The story line of “Follies” is built around a reunion of the aging actors and dancers who appeared in a Ziefield-Follies-like stage revue from the early 1900s through mid-century. It’s set in 1971, thirty years after the main characters last appeared in the show. They get together in the theatre where they once performed, which is about to be torn down and replaced with a parking lot. The now middle-aged [and beyond] players reminisce, recreate some of their favorite numbers, and ponder the life choices they’ve made. Their younger selves shadow them as memories, reminding them of how they once saw themselves and their futures.
It’s mostly about the women: the compromises they made, the pain they endured, the relationships they stuck with, even when they knew they were being betrayed [and, in some cases doing the betraying themselves]. And, of course, the word “follies” refers both to the genre of those old-time stage shows and to the follies of the characters’ lives.
The “boys” are the hangers-on in this story. They weren’t performers in the old show, or even stagehands. They were stage-door Johnnies, waiting to take the girls on the town after the shows—in a role reversal from what we usually see. They see the “Beautiful Girls” celebrated in one of the show’s songs as trophies to be attained—not relationships to be nurtured. The show focuses on two marriages that emerged from those stage-door romances.
The “boys” seem successful and happy, at first. But they slowly reveal their disappointments–mostly in themselves, and the remorse they feel for some of their ill-advised choices.
But it’s the “girls'” revelations that really get to you. They gave up their career ambitions for the kind of husband-centered marriage that was expected. They waited at home for their often unfaithful husbands to return. They put off having children until it was too late. They tolerated their husbands’ neglect and basked in their fame and successes.
So, what does all of this have to do with Hillary Clinton? [Yes, I tend to politicize everything.] The obvious connection is, of course, the way things have changed for many women. I think a lot of the mostly older people—especially the women—in the audience saw some of their own lives up there on stage. There were a lot of women for a lot of years who didn’t have career ambitions beyond marriage and motherhood [a noble profession, in my opinion, by the way]. But there were many who wished for other things, too. Some started adulthood accepting traditional expectations and grew, in later years, to seek opportunities for the public accomplishments and earning power previously reserved for men.
Hillary Clinton’s experience has been a hybrid of the two worlds, and in my view, she has navigated her way extremely well. [Younger women who are not aware of her early years as an activist and her long track record of advocating for women and children should read up a bit, or watch CNN’s documentary, “The Essential Hillary Clinton.]
One of the characters in “Follies” recounts her life through a song called “I’m Still Here.” With altered lyrics, it could be Hillary’s anthem—as well as that of many other women.
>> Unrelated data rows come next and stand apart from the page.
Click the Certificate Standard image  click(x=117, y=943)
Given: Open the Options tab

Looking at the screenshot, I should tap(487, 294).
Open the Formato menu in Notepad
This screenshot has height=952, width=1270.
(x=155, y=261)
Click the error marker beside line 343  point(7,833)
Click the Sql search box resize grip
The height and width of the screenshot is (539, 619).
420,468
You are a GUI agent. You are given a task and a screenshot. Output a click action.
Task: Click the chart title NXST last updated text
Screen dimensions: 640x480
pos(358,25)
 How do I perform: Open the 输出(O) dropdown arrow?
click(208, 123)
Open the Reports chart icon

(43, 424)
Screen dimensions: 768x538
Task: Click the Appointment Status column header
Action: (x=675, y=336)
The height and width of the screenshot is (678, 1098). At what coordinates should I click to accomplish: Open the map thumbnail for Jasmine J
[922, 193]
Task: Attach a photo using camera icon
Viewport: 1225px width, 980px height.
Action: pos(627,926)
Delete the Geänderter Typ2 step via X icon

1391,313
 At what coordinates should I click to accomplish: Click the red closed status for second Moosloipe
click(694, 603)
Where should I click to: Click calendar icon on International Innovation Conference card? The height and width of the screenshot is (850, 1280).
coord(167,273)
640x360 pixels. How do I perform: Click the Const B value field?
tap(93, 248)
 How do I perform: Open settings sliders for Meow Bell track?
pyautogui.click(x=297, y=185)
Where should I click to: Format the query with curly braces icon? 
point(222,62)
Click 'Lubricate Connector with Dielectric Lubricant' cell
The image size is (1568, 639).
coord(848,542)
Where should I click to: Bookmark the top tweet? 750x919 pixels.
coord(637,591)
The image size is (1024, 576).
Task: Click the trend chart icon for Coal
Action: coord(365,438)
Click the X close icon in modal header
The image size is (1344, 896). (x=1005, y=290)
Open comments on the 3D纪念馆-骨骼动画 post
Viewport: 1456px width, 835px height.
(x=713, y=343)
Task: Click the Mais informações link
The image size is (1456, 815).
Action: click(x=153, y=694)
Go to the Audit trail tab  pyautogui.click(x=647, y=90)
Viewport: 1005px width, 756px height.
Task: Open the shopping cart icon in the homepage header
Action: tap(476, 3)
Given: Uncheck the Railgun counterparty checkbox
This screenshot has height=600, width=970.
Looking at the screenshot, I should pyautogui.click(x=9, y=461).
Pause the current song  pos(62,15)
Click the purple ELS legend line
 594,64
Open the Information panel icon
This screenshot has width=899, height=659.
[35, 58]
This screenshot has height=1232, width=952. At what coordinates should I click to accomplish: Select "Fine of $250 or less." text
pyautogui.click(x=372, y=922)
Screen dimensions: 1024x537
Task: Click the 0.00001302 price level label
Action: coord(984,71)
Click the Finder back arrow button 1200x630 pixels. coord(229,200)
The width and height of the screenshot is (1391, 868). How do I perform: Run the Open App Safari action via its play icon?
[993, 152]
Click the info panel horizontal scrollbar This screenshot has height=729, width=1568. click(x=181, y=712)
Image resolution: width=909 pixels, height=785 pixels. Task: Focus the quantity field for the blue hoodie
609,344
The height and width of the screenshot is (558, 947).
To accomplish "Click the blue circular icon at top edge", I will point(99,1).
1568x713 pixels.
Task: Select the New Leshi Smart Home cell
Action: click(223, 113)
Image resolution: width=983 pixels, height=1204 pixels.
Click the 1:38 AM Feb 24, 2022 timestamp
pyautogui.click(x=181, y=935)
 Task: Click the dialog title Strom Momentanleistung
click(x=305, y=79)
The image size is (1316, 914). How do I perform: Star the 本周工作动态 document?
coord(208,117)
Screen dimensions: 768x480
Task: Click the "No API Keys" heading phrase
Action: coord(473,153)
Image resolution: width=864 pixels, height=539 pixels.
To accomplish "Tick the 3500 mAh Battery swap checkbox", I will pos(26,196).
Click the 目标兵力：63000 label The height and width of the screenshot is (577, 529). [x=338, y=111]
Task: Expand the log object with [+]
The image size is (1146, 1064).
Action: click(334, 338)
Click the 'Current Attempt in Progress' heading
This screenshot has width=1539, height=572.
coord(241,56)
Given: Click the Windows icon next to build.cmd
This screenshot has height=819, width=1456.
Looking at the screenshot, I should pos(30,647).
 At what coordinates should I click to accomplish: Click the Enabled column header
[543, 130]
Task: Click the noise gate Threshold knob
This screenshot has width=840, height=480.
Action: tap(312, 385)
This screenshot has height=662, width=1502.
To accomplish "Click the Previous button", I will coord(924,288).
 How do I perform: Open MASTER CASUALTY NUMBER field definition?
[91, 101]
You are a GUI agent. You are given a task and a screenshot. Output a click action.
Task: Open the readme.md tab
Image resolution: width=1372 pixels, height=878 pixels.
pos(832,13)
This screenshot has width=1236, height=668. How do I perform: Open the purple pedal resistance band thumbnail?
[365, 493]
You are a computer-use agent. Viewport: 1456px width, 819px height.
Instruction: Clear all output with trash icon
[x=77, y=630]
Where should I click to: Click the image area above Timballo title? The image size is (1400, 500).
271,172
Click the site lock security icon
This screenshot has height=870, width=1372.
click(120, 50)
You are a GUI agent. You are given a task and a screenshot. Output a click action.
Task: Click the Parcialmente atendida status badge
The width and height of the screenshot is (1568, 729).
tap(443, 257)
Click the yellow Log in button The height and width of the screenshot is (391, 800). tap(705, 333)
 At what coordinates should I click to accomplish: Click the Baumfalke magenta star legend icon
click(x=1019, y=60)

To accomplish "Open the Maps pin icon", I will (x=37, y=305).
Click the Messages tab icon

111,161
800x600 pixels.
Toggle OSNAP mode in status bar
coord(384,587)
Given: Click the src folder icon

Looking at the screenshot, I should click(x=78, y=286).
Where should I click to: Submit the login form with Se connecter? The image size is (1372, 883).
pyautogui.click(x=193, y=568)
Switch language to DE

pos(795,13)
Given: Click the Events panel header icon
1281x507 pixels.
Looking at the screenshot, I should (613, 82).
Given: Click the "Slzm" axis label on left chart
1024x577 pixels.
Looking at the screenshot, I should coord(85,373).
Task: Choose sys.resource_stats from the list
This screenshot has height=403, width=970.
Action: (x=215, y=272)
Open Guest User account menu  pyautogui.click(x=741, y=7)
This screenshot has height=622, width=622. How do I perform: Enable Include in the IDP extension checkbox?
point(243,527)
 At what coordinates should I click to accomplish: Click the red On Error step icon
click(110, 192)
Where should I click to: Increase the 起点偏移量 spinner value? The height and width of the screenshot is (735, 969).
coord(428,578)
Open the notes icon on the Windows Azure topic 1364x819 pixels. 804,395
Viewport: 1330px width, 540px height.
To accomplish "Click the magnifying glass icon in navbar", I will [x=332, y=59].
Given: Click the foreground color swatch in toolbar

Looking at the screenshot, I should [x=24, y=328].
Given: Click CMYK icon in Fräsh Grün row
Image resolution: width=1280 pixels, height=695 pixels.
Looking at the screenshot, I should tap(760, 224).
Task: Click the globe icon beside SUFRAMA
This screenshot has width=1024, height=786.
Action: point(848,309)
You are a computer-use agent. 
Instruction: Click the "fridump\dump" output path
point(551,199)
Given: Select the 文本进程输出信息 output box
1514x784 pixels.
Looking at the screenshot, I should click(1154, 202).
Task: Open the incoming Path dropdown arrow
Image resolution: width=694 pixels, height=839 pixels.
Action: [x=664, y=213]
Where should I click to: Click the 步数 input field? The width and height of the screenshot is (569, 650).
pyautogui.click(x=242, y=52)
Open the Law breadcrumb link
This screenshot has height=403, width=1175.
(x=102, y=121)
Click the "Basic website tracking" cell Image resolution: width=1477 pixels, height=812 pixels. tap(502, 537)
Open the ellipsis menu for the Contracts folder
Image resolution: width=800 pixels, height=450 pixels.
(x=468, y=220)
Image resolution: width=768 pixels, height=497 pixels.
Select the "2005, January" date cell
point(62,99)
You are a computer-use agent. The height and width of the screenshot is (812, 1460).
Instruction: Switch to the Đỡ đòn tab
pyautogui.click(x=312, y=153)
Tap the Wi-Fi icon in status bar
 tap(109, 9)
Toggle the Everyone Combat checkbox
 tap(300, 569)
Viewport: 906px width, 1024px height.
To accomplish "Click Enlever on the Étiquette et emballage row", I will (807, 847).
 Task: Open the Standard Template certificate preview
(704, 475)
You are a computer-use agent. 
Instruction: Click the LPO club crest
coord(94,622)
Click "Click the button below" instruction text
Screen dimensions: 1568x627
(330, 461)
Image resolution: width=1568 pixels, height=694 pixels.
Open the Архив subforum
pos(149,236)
Hillary Clinton took on non-traditional professional and public roles, and endured obviously sexist criticism from all sides, and she’s still here. She took on the thankless job of healthcare reform as First Lady, creating a firestorm of invective—and she’s still here. She navigated extremely difficult times in her marriage—and she’s still here. She studied up and spent a lifetime developing detailed policies, only to be derided as a wonk—and she’s here. She faces an unfriendly press core that criticizes her every move and is the subject the outrageous meanness of the Republican party and its misogynistic standard-bearer, Donald Trump--and she’s here. Most recently, she caught a case of pneumonia and still managed to show up at the 9/11 memorial program—and she’s still here. What more can we ask of her, for pete sake?
I do wonder though, if sitting next to her younger self as the characters in “Follies” do, she would feel nostalgia for the unbridled idealism and successes of her youth, or feel regrets about some of the choices she had to make or paths she opted to follow.
Recently, in two interviews with Humans of New York, Clinton spoke candidly about the sexism she faced in her early professional life, and about how she found herself building a protective wall around her emotions.
We all have regrets, don’t we? I’d be surprised if Clinton doesn’t. But we probably won’t hear about them, if they exist, for many years to come: Admitting to such feelings would be seized upon in the political realm as a sign of weakness, I fear.
I just hope that, in the end, she is able to do something that no other woman has done and becomes President of the US. I think we’ll all have huuuuge regrets and remorse if she doesn’t.